I can think of a few more reasons:
I think there is sometimes a fear of embarrassment. Like a consultant will tell the patient "your idiot internist didn't rule out porphyria" or some other obscure disease so we may err on the side of ordering things
I also think we like to break up the monotony of our regular routine of managing DM and HTN and COPD by trying to find a zebra. It makes things more exciting if our 10th patient of the day with uncontrolled BP has a pheo rather than just not taking his or  medications.
I often take the if I don't someone else will approach. Even though I don't think the patient with headache needs a CT scan I may order one just so they don't end up calling a neurologist to get one who will instead end up ordering an MRI/MRA, EEG and transcranial dopplers. Besides at least the results will come to me and I can decide if I really need to get the 5 other studies recommended by the radiologist to further evaluate incidental findings before the consultant orders them.

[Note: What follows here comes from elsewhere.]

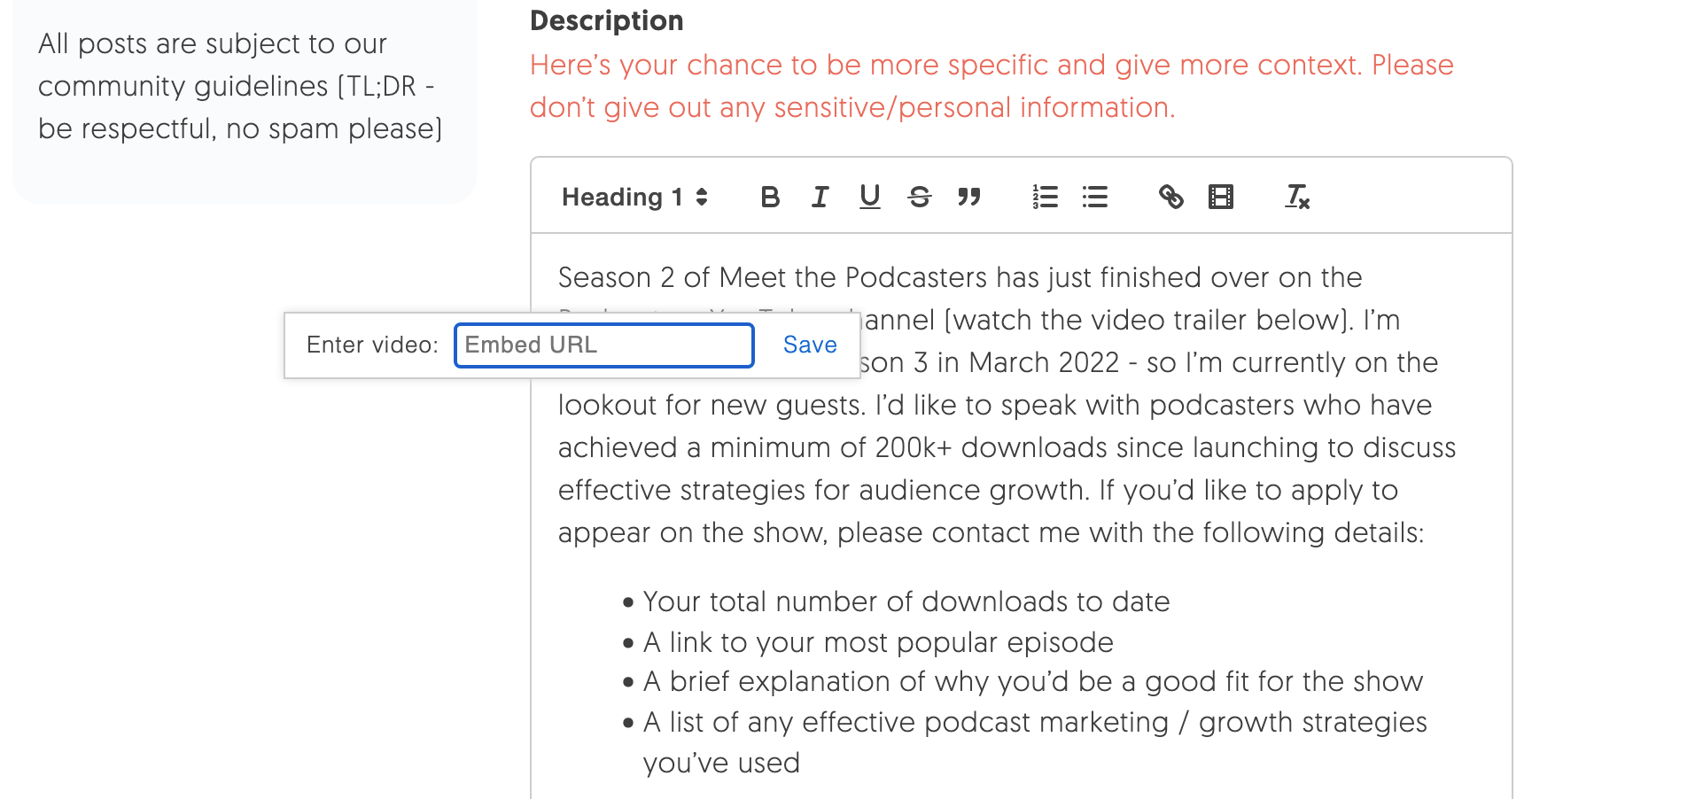Apply strikethrough formatting
The height and width of the screenshot is (799, 1703).
920,197
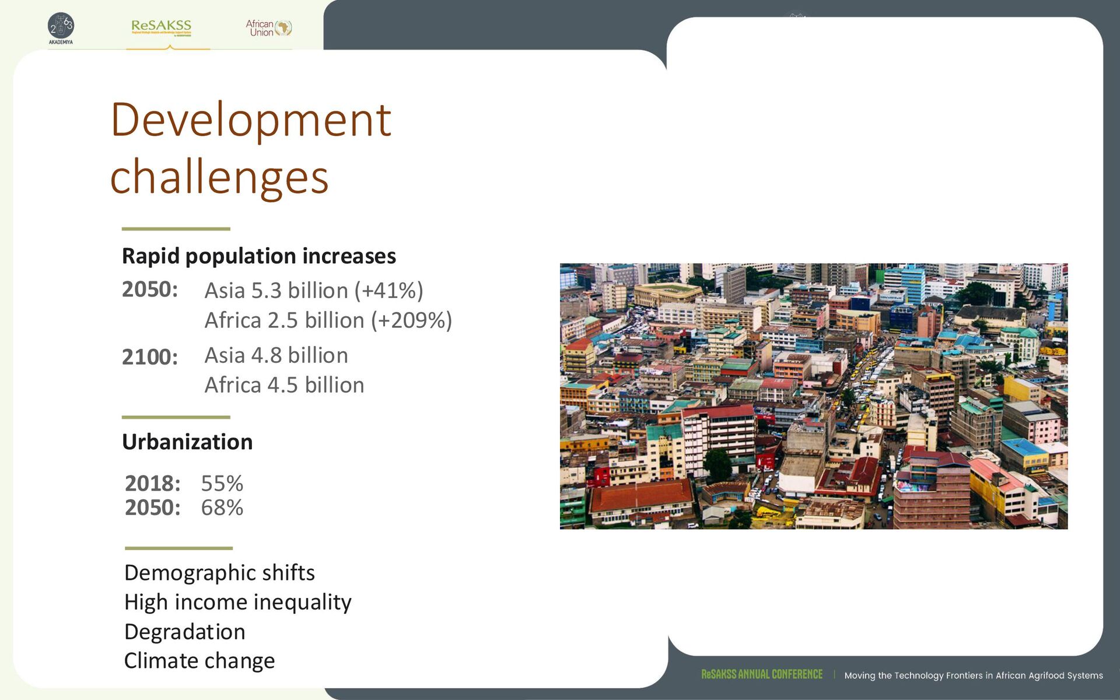Click the Asia 4.8 billion text

coord(276,355)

A lot of health care is about ownership and not wanting to give up our patients and their information to the competitor.  You would think with EMRs everywhere that we could get access to the xray and ekg done last week in San Diego when the patient shows up in the ER in Palo Alto the following week.  Sounds way too reasonable.  Enjoy your blog… it's very reasonable.

training that emphasizes chasing down zebras instead of effeciently managing the 99%.  (hope that doesn't hit a nerve)
P4P and measurement that result in overdiagnosing, overtesting, and overemphasizing any benefit the patient may get from an intervention.  All so the "quality scores" of the physician look good.